Ships were the primary method of travel to other cities in ancient Greece, for both commerce and warfare. The royal family was called the "ship of state." Aegisthus, asserting his authority to the Chorus, says "Your masters on the higher tiers control the ship." Nautical images invoke order, roles, and hierarchies. They also represent journeys and exile from one's homeland.

Prophecy

Prophecy manipulates and expands the play's sense of time, which transcends the literal time of the play's events and flashes back to the past and forward to the future. The sense of time is also fluid from the role of the myth, which encompasses all the characters and actions outside the normal human time frame. Past and distant events significant to the play—the sacrifice of Iphigenia and the fall of Troy—are foretold by the prophets Calchas and Cassandra. Cassandra also predicts the return of Orestes, an event that connects Agamemnon to its two sequels, furthering the story of the family dynasty over time. The prophetic imagery cements the actions in the play.

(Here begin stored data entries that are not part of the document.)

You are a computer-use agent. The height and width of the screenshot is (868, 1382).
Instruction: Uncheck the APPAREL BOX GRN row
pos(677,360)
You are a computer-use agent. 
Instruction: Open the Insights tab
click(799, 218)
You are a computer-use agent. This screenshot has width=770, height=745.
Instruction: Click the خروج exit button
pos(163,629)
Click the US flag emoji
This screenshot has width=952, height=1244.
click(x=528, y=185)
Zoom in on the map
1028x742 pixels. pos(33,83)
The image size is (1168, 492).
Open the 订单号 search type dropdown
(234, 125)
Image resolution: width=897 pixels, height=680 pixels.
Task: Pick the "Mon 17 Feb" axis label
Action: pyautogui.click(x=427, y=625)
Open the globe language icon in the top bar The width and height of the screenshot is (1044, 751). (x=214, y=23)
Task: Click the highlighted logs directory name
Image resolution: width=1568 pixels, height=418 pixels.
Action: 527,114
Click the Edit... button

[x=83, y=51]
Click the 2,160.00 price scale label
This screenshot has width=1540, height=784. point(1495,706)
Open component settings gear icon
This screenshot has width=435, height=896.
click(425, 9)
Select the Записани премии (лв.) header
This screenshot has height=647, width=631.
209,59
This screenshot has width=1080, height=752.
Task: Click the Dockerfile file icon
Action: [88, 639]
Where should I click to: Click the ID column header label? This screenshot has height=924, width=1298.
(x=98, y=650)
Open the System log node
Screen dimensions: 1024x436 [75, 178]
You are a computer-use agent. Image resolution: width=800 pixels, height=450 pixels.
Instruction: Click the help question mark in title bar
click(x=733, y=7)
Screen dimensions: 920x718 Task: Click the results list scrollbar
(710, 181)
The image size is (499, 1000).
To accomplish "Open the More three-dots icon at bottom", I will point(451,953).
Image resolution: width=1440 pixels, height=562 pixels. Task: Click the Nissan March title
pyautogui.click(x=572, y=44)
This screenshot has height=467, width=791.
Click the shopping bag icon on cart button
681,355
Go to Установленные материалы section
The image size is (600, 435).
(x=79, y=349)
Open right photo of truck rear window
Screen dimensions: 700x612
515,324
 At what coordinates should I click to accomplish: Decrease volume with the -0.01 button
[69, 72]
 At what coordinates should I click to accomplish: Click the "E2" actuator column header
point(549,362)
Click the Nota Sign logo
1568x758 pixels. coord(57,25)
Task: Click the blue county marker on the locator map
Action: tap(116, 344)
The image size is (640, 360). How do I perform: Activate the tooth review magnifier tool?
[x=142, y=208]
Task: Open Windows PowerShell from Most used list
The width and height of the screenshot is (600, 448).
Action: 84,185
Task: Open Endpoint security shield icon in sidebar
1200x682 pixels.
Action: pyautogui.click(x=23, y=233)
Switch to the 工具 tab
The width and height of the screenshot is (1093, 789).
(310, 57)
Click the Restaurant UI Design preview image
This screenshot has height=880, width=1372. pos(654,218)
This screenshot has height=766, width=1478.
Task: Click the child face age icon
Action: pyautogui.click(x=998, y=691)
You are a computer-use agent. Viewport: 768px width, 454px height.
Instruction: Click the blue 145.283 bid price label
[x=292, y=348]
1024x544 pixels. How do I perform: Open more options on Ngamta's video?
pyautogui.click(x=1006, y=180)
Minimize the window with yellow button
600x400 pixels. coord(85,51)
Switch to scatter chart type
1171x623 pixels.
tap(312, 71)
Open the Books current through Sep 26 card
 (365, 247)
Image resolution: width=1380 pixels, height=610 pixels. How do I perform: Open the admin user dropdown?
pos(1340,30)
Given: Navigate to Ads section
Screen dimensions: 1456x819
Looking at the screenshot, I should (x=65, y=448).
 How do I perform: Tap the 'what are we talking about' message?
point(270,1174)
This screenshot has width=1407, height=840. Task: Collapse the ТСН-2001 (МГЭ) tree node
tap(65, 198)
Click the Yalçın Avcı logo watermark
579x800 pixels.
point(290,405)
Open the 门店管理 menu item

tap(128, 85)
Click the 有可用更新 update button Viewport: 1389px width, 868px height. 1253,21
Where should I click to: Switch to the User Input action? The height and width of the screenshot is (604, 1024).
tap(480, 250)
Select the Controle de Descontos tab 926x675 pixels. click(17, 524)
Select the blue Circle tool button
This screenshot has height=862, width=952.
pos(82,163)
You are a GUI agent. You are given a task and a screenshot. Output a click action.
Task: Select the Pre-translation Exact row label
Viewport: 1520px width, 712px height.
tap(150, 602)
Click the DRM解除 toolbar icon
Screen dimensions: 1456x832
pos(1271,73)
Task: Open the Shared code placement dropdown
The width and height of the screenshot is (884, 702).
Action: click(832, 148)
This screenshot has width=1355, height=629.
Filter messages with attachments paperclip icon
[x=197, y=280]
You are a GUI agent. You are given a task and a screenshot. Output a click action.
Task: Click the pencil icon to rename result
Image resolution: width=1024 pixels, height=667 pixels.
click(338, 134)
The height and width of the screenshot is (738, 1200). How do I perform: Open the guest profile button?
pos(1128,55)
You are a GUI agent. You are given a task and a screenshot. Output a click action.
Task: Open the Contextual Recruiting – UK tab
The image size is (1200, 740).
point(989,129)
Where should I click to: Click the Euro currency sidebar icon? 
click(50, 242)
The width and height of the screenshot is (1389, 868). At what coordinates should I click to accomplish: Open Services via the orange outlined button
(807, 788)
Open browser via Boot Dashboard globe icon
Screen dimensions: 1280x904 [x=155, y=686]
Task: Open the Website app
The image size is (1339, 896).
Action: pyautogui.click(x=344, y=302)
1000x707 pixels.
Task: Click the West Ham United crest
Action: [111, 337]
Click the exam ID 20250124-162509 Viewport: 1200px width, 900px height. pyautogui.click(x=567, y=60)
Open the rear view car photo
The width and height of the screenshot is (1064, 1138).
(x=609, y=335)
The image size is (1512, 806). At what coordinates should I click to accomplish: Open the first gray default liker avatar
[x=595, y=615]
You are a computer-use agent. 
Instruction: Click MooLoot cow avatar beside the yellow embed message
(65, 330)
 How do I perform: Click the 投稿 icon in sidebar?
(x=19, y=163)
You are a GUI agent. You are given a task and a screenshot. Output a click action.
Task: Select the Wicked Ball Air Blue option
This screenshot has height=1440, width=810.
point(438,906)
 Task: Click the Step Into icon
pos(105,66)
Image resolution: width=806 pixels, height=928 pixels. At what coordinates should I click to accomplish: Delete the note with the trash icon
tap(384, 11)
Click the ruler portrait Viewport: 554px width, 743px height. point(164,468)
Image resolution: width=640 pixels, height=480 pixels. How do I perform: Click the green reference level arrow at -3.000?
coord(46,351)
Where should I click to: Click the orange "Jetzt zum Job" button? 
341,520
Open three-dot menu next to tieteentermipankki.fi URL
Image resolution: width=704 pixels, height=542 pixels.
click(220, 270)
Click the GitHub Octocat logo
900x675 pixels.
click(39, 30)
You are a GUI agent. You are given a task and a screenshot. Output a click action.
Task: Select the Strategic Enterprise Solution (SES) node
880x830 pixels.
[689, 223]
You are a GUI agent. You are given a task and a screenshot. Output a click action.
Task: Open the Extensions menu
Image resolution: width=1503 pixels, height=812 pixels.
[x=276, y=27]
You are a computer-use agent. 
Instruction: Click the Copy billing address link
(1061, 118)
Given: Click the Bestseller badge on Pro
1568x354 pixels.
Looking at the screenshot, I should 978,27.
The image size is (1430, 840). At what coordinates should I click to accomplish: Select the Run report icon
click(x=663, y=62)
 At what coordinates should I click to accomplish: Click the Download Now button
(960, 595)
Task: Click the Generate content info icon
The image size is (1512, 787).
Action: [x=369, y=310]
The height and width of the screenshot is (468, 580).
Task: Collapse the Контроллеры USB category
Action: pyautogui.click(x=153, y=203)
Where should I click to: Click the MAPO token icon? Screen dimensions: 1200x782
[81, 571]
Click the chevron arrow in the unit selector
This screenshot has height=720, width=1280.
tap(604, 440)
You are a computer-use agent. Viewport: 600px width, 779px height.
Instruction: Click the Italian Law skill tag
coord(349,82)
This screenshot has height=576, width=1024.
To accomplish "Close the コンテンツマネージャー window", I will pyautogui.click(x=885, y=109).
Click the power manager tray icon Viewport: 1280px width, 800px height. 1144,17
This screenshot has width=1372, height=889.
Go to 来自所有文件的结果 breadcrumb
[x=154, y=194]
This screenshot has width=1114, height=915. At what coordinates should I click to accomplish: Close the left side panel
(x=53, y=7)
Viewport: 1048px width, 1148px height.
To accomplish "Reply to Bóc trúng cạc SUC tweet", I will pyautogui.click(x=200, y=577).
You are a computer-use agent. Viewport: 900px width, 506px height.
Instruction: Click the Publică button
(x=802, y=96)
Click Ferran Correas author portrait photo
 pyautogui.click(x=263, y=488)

The Chorus contemplates the purpose of prophesying future tragedies, which are inevitable even though they have not happened. The prophets in the play—Cassandra, who appears onstage, and Calchas, who does not—can see what is to come and meld those visions into their experience of the present. "As for what's to come—you'll know that when it comes. So let it be," the Chorus says in the Parodos. In Stasimon 3, the Chorus members will be filled with their own visions of forthcoming doom, but will be reluctant to clarify what they see, knowing they cannot change events.